Make an exact copy of the records that follow, with each picture omitted.

[Recorded data]
BEGIN

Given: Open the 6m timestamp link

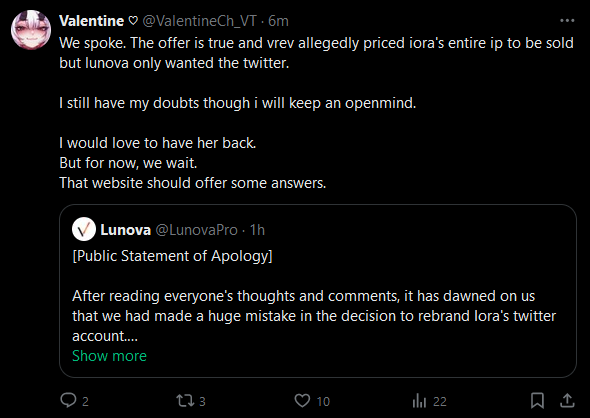Looking at the screenshot, I should coord(278,21).
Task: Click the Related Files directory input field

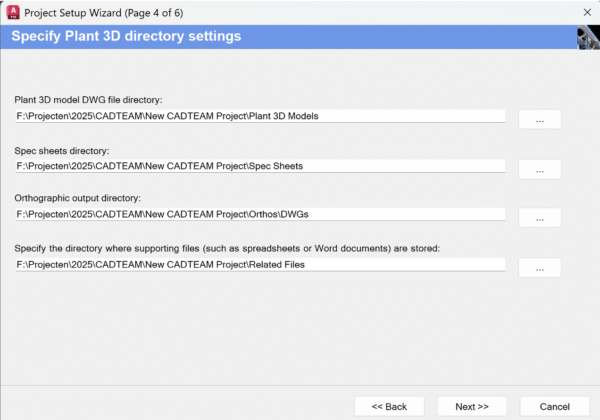Action: pyautogui.click(x=260, y=265)
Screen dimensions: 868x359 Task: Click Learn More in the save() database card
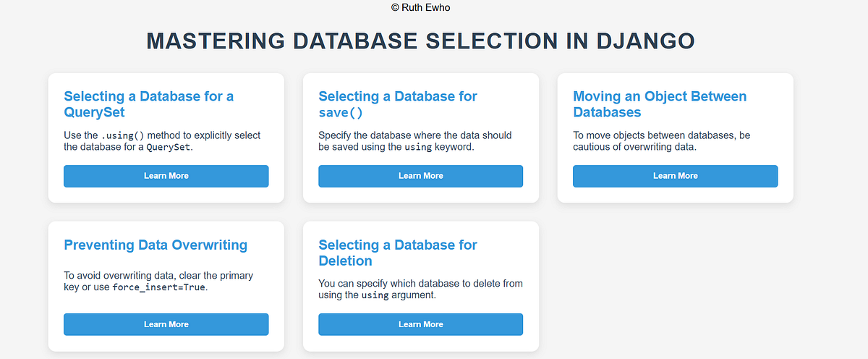420,176
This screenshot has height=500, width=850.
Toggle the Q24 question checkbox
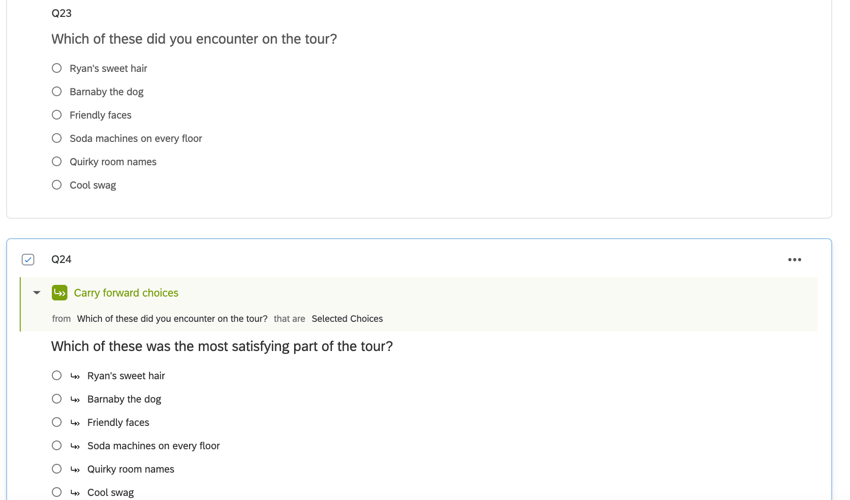28,260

END

[RESULT OF THE EXERCISE]
Given: Open the 6m timestamp link

Looking at the screenshot, I should coord(278,21).
Task: Click the Related Files directory input field

Action: pyautogui.click(x=260, y=265)
Screen dimensions: 868x359 Task: Click Learn More in the save() database card
420,176
This screenshot has height=500, width=850.
Toggle the Q24 question checkbox
28,260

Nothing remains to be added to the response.